A structurally and functionally normal choroid is essential for retinal health. Whereas choroid may be investigated by B-scan USG and/or ICG, these techniques, however, have major limitations. The former has limited resolution and reproducibility, and the latter is an invasive technique with more qualitative than quantitative results. SD-OCT has the advantage of clear images of the choroid with high reproducibility [10]. Compared with conventional OCT, EDI technique has a higher penetration and, consequently, increased sensitivity for the posterior choroid and the sclera which allows visualization of the chorioscleral interface and microarchitecture [9].

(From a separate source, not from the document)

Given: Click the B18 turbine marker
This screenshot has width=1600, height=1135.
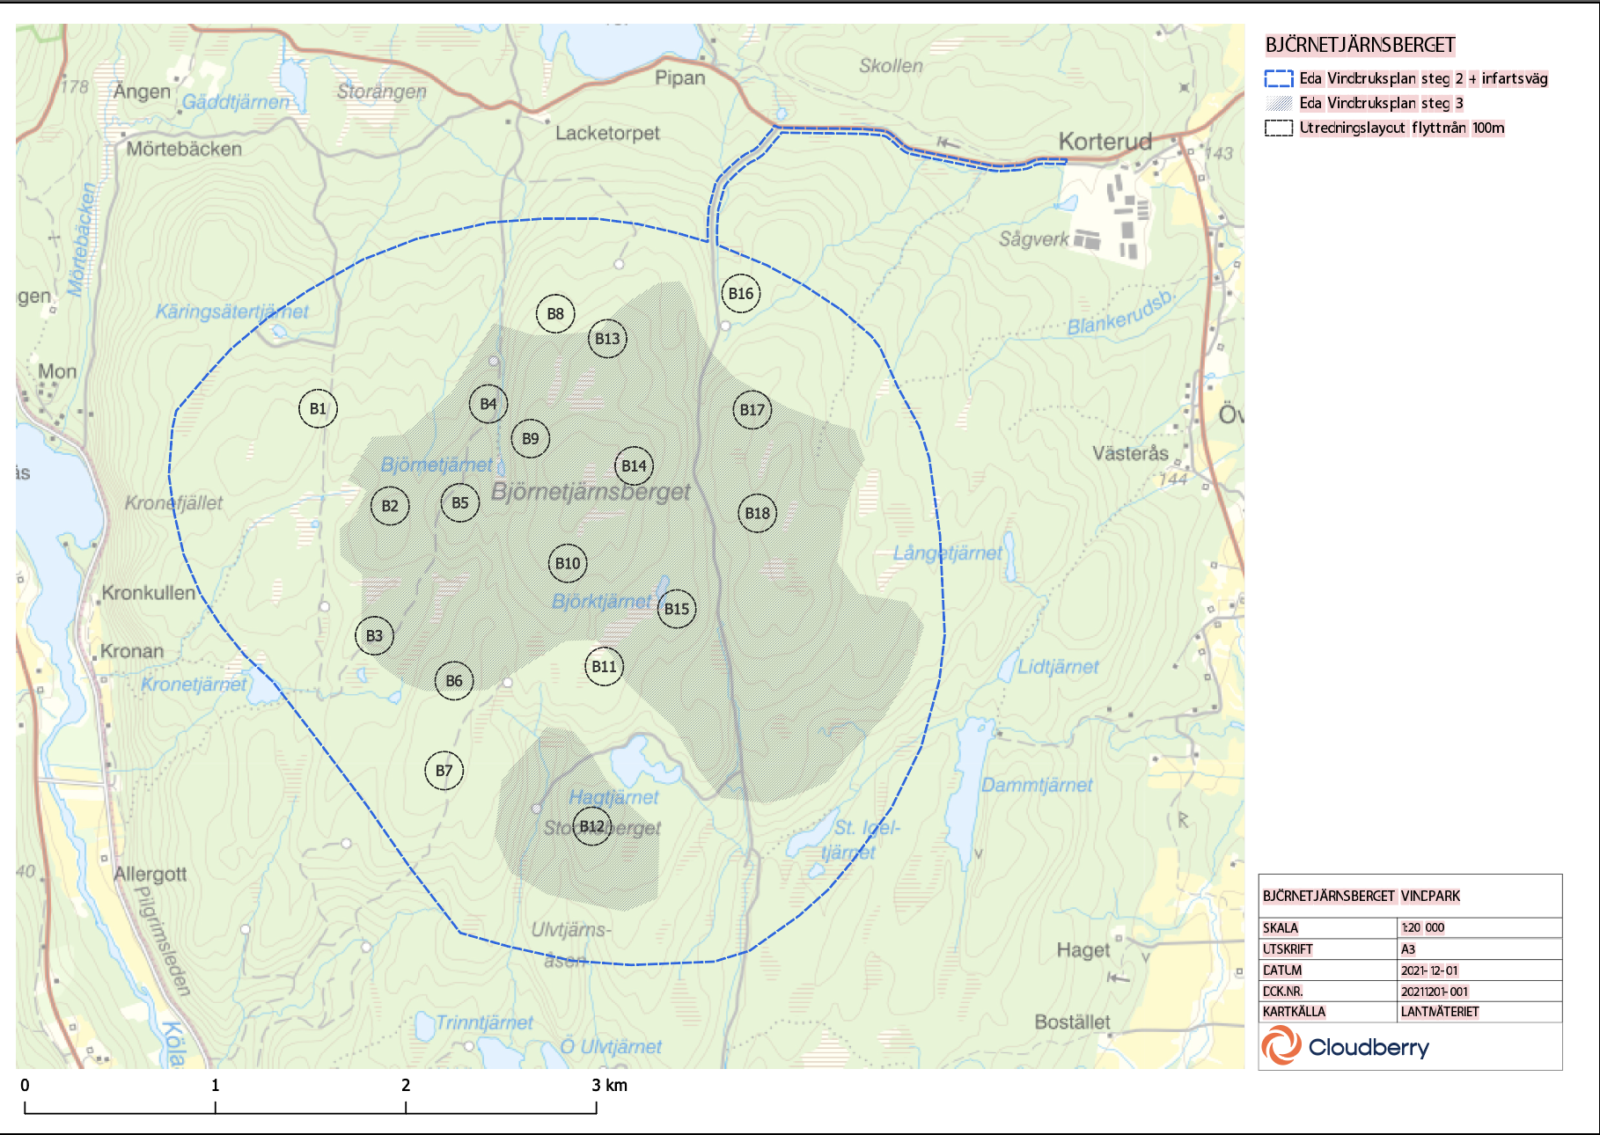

Additionally, we evaluated interobserver variability of manual macular CT measurements in this study. The reproducibility of measurements was quite high. ICCs and CoVs of measurements were ranging between 0.93 and 0.97 and 26 and 33.5, respectively. These are consistent with recently published articles, which analyzed reproducibility and repeatability of manually measured CT by SD-OCT [8, 44, 45]. High variability between observers could influence the validity of the study. Therefore, intraobserver and/or interobserver variability should be documented in the manuscript as additional information.

In conclusion, we did not find any correlation between the severity of apnea (AHI) and CT. This is probably due to intact vascular endothelium in our patients. More severe OSAS may cause sympathetic activation and vascular endothelium damage. Further studies are warranted to clarify the effect of OSAS upon choroidal structure.